That could very well be correct. Depending on number of PF databases & Exchange version we used several approaches (PF Replication, Clustering, CCR, …) with different behaviour/results in end users experience & actions required by admin. In previous versions of exchange meaning 2003/2007, the public folder could be highly available as clustering happened at the server level. So the mechanism is different but you did have fail over depending on the scenario. So I should be more precise and clear. High availability & failover exists in those versions but mechanism is different. But read (http://support.microsoft.com/?kbid=2409597)the following: “This issue occurs because Exchange Server 2010 does not support that the MAPI client application calls that looks for an alternative public folder when the default public folder database is unavailable. Therefore, the MAPI client application keeps trying to connect to the default public folder database, instead of trying to connect to other public folder databases in the referral list.” Well if the functionality is available in the MAPI client (= Outlook) it should also be in the Exchange servers … and then we need to know what was the first to support alternate servers. I think that is E2K3 … but that was for alternate server that accepts mail for the domain. So when was it used firstly for PF failover in a MAPI client … MS doesn’t really specify they only talk about Outlook in http://support.microsoft.com/?kbid=2409597. I pinged a connection for more info.

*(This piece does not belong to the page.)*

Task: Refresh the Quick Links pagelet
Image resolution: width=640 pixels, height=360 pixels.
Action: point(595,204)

Here is how our scenario had played out.
We had 3 Public Folder Servers in our Exchange Organization on Exchange 2003. Each server contained a complete replica of all 30,000 Public Folders we had. We had one Public Folder Server in each of our England, Maryland, and Texas sites.

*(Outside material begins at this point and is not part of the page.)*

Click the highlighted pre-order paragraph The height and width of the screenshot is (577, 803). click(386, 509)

We were unable to create a clustered Public Folder database because that requires that the clustered Public Folder database is the *only* one in the entire Exchange Organization (per Microsoft). We couldn’t do this because we needed the distributed coverage.
Because of the single points of failure this created, we spent some time trying to figure out how to make happen what you describe. We were unable to do so and ended up opening the case I referenced earlier with Microsoft to figure out how to make it work. In our testing, this is what we did.
Our users’ mailboxes were on mailbox servers that were separate from our Public Folder server in our Maryland site. The mailbox stores on these servers were configured to use the Public Folder database on the Public Folder Server in our Maryland site as their default Public Folder Store. We simulated failure by completely shutting down the Public Folder Server in our Maryland site, which means our Outlook 2007 clients would have received the MAPI_E_NETWORK_ERROR error described. These clients *never* attempted to locate another Public Folder database on another server, regardless of what we did to them, and that included waiting for 30 minutes, restarting Outlook, and even restarting the computer on which Outlook was running.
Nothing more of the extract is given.